Mas a esfinge tudo sabe e nada sente. É uma mão sem dono. As imagens que prontamente partilhamos não vêm do sítio constrangido e cheio de esperança de onde nasce a arte. Só isso explica que a esfinge não se arrepie ao desenhar Pedro Nuno Santos, Montenegro ou Carlos Moedas ao estilo de Miyazaki, ou que aceite transformar Lisboa numa espécie de Tóquio de trazer por casa.
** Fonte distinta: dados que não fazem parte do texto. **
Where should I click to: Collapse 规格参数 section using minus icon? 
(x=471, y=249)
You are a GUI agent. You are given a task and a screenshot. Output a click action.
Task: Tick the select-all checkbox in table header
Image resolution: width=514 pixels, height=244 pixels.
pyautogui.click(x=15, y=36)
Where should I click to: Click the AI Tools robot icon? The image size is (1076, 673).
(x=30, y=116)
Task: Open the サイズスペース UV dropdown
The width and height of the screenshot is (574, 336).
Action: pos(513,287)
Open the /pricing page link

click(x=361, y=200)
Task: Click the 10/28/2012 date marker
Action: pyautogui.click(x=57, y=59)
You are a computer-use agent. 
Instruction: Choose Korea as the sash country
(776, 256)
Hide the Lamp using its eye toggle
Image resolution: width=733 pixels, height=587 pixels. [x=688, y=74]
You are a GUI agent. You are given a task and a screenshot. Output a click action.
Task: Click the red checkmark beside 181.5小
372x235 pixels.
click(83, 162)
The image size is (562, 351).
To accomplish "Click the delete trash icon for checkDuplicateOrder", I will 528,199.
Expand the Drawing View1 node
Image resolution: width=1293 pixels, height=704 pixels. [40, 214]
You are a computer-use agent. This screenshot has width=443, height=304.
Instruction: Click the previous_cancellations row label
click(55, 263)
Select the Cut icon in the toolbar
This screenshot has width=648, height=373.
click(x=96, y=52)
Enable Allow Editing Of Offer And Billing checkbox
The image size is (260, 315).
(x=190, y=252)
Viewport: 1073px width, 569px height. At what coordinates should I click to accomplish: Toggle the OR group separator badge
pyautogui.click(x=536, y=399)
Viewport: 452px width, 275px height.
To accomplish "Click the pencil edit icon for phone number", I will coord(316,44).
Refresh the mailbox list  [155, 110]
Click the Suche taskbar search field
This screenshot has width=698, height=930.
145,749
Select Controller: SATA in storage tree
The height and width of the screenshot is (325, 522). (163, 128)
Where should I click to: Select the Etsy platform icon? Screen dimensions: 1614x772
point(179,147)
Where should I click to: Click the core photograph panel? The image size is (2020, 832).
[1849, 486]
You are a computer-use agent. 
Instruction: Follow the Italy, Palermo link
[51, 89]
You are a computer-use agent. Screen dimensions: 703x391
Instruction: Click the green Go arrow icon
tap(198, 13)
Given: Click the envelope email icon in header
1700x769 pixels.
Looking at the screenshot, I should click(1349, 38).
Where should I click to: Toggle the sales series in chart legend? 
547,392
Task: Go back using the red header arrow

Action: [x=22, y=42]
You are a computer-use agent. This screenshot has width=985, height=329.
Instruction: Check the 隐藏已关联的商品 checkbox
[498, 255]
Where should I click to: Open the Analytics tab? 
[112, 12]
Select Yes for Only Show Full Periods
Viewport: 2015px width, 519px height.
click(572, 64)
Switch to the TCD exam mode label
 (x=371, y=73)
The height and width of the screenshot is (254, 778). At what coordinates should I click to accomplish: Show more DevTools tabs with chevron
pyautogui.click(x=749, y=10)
Falou-se novamente de direitos de autor, de usurpar os artistas, dos perigos da IA face à crise energética e até do dilema ético de ghiblizar momentos históricos dramáticos, ou mesmo de instrumentalizar essa estética para suavizar opções políticas controversas.
Mas eu acho que isto se resolve com pragmatismo. Vamos fazer com que a esfinge sofra. Dêem-lhe a angústia do próprio Miyazaki, façam-na questionar cada opção artística, acordem-na de noite com suores frios, dêem-lhe a ânsia, ensinem-lhe a falta de confiança, acrescentem dores musculares e, já agora, completem com uma dose doentia de síndroma de impostor, a ver se a esfinge reincide. Mostrem-lhe como vivem os artistas – e ela nunca mais produz uma única imagem.
Mas, cuidado, nunca lhe falem da exaltação de criar, nunca lhe ensinem a alegria dos momentos raros em que fizemos alguma coisa única – é que a esfinge aceitaria todas as dores e nunca mais a conseguiríamos deter.